The Rational Cloning: Weekly Ideas #14
Clark Street Value, Interesting Insider Transactions, Global Inflation Rates, What Happened to ARKK?
Welcome to the 14th edition of the Rational Cloning Newsletter (Weekly Ideas Series).
Helping you discover the best ideas of others.
Happy cloning.
Some Minor Changes:
Added a section of insider transactions I’ve tweeted about this week (if you don’t like it, please tell me to remove it)
Changed the tweets section to: “Tweets That Make You Go… Hmm 🤔”
Weekly Investment Ideas
(1) Clark Street Value: Altisource Asset Management: Preferred Overhang, Cash Shell w/ Optionality
Many readers will know this situation, Altisource Asset Management (AAMC) is a cash shell with approximately $80MM in the bank after their only asset management client, Front Yard Residential (RESI), terminated their external management agreement with AAMC resulting in RESI being internalized (AAMC was a 2012 spin, was trendy at the time to spin the management company). Front Yard later sold itself to private equity (Ares and Pretium) which likely will turn out to be a great deal (even after they hiked the offer) for the buyers given how single family rentals have traded since.
Friend of the blog, Andrew Walker did an excellent podcast (and even answered one of my questions on it) with Thomas Braziel and Jeff Moore pitching AAMC. They go into some of the background, particularly on the controversial Bill Erbey, who was formerly an executive (back in the early-to-mid 2010s, Erbey ran Ocwen and a few satellite entities like AAMC), but now is just a 39% shareholder in AAMC after legal trouble forced him out of the day-to-day operations.

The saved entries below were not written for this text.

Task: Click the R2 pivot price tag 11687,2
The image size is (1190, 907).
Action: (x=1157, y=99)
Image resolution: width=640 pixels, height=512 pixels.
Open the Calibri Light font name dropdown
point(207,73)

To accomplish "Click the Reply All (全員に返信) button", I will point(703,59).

(2) Clark Street Value: Sonida Senior Living: Out of Court Restructuring, fka Capital Senior Living
Sonida Senior Living (SNDA, fka Capital Senior Living under the old symbol CSU) recently completed an out of court restructuring led by Conversant Capital, the same investor that has been instrumental in institutionalizing and providing growth capital to INDUS Realty Trust (INDT). While clearly different, the industrial/logistics asset class has covid tailwinds versus senior housing having covid headwinds, the results could rhyme with each other longer term as this micro cap “grows up” (to steal a tweet from “Sterling Capital” @jay_21_, also h/t for the idea). Sonida is now positioned to use their reset balance sheet to take advantage of a fragmented senior housing market with plenty of distress (looking over at our friend RHE), but also with long anticipated demographic tailwinds finally being realized with an increasingly large population aging into senior housing.

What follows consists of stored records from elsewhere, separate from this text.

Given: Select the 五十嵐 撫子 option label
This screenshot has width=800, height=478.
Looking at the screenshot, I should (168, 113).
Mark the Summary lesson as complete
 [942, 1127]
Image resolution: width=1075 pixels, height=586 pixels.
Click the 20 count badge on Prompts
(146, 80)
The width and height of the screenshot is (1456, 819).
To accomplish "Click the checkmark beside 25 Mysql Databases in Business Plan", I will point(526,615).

(3) Clark Street Value: HMG/Courtland Properties: Microcap REIT Liquidation
HMG/Courtland Properties (HMG) is a tiny REIT that recently announced intentions to hold a vote early next year to approve a plan of dissolution and liquidate. HMG was founded in 1974 by Maurice Wiener, he is 80 and is still the CEO of the company (technically this is an externally managed REIT, but there is no incentive fee), he controls 56% of the shares through various entities leaving little doubt the liquidation proposal will be adopted.
The company’s assets are a bit of mess (this liquidation will probably take several years), but the largest asset is a 25% equity ownership in a newly constructed Class A multi-family apartment building (“Murano at Three Oaks”) in Fort Myers, FL. Construction began in 2019, the building was completed in March and is already 97% leased as of the recently released 9/30 10-Q. With inflation running hot and migration to the sun belt, cap rates on multi-family assets like this one are being quoted below 4%. This is a hidden play on the craziness in multi-family M&A.
(4) Clark Street Value: Advanced Emissions Solutions: Another Informal Liquidation
We’re at the end of earnings season for small caps, this could be stale in under a week (ADES reports 11/10), Advanced Emissions Solutions (ADES) is a $130MM market cap with no debt and by year-end should have ~$90MM in net cash as one of their two business segments is running off due to the expiration of a tax credit. The company announced strategic alternatives in May, likely intending to sell the remaining business segment and effectively liquidate the company. Similar to other informal liquidation ideas lately (LAUR, PFSW, RVI, JCS, BSIG, etc), the downside is protected by the cash generated from monetizing one business segment that could be returned to shareholders either by a tender offer or a special dividend, with upside coming from an M&A event for the remaining segment.